Why architecture matters here
Flash Attention matters because attention is the compute-and-memory workhorse of transformers. Standard attention materializes the full N×N QK^T matrix in HBM — this is O(N²) memory, which becomes untenable at long context. More importantly, moving that matrix in and out of HBM dominates run time; the GPU spends more time on memory bandwidth than on math.
Cost impact is direct. Training a large model with Flash Attention runs 2-3x faster than standard attention at the same context length. Inference with long prompts sees similar wins. The alternative — buying more or bigger GPUs — is far more expensive.
Long context is the second lever. Standard attention can't reach 128k tokens on any reasonable GPU because of the memory blowup. Flash Attention keeps memory linear in N, which is what makes 128k, 200k, and million-token contexts economically viable.
The architecture: every step explained
Walk the diagram from top to bottom.

The data:
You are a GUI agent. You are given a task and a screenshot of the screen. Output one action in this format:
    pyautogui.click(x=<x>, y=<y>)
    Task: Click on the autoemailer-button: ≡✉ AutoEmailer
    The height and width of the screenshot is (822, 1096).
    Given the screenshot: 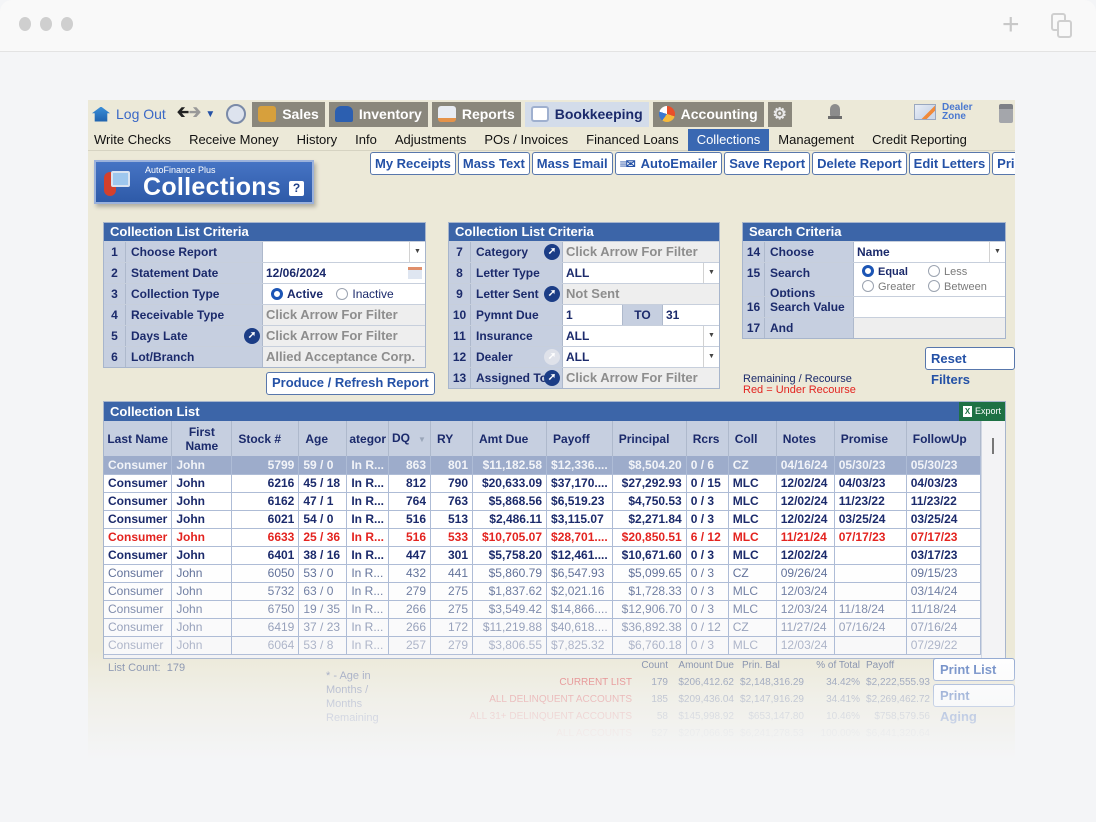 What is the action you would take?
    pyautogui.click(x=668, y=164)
* * *
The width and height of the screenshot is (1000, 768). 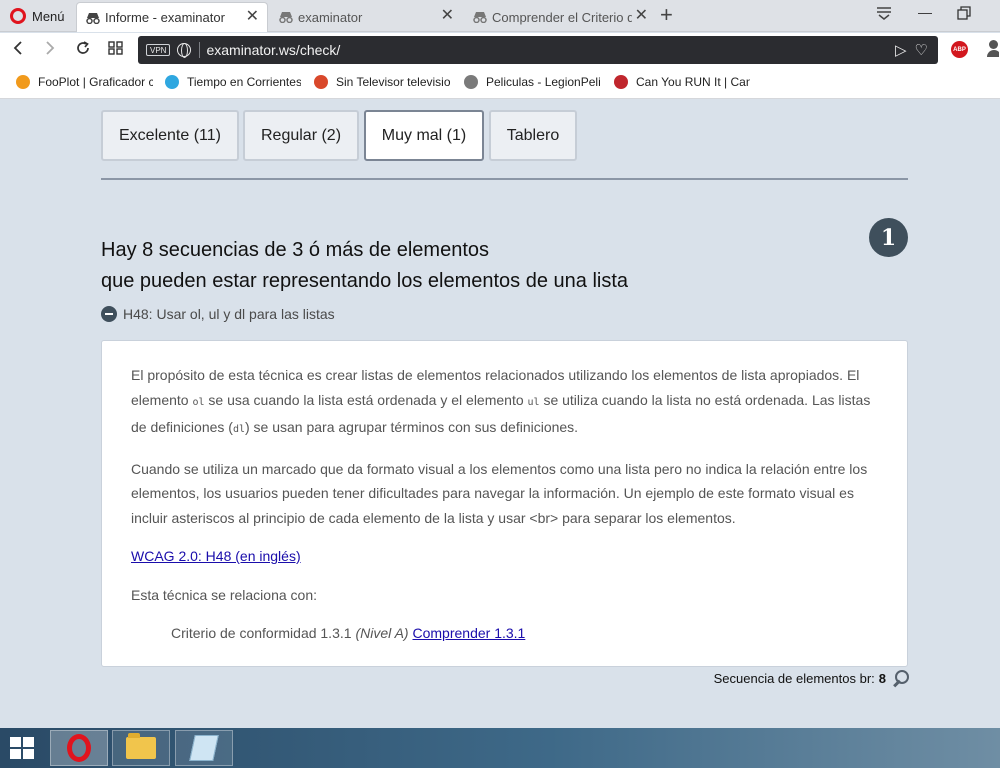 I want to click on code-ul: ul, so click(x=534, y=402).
--
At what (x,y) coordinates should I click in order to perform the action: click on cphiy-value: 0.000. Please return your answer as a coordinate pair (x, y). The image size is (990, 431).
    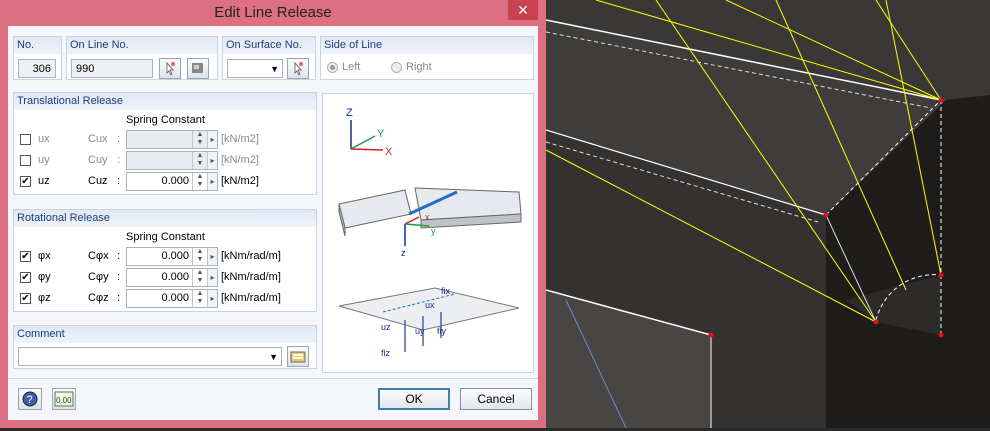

Required tasks:
[a] In the Flash Attention passage, how much faster does training a large model run with Flash Attention than with standard attention?
[b] Put this sentence from the Flash Attention passage into Spanish: "Inference with long prompts sees similar wins."
[c] Pick up the Flash Attention passage after its last sentence and keep writing.
The records aren't needed for any of this.

Answers by item number:
[a] It runs 2-3x faster at the same context length.

[b] La inferencia con prompts largos obtiene beneficios similares.

[c]
Q / K / V tensors. The three inputs to attention. Sharded by attention head so heads run in parallel. Each head has its own N×d Q, K, V matrices.
Standard attention. Compute S = Q · K^T (N×N matrix), then softmax(S), then P · V. The N×N intermediate lives in HBM. For N=8k, d=128, this is roughly 256 MB per head per layer — moved between HBM and SRAM twice.
IO cost. O(N²·d) bytes moved to and from HBM per attention call. HBM bandwidth on H100 is ~3 TB/s; at long context this dominates. Attention becomes memory-bound.
Flash Attention: tile. Split Q into blocks of rows (say, 128 rows); split K, V into blocks of columns. Load one Q block into SRAM. Loop over K, V blocks: load each into SRAM.
Online softmax. The core trick. Instead of computing softmax over the full row, maintain a running max and running denominator as you process K, V blocks. On each new block, adjust prior partial output with the running rescale factor.
SRAM tile compute. Each block-level QK^T is small enough to fit in SRAM (~128 KB per SM on H100). The GPU does all the math on-chip. HBM traffic drops dramatically.
Rescale + accumulate. On each K/V block, compute local partial output. Rescale prior accumulated output using the running softmax max. Add the new partial. Continue.
Causal mask fusion. For decoder attention, upper-triangular positions have no effect. Flash Attention 2 skips those blocks entirely.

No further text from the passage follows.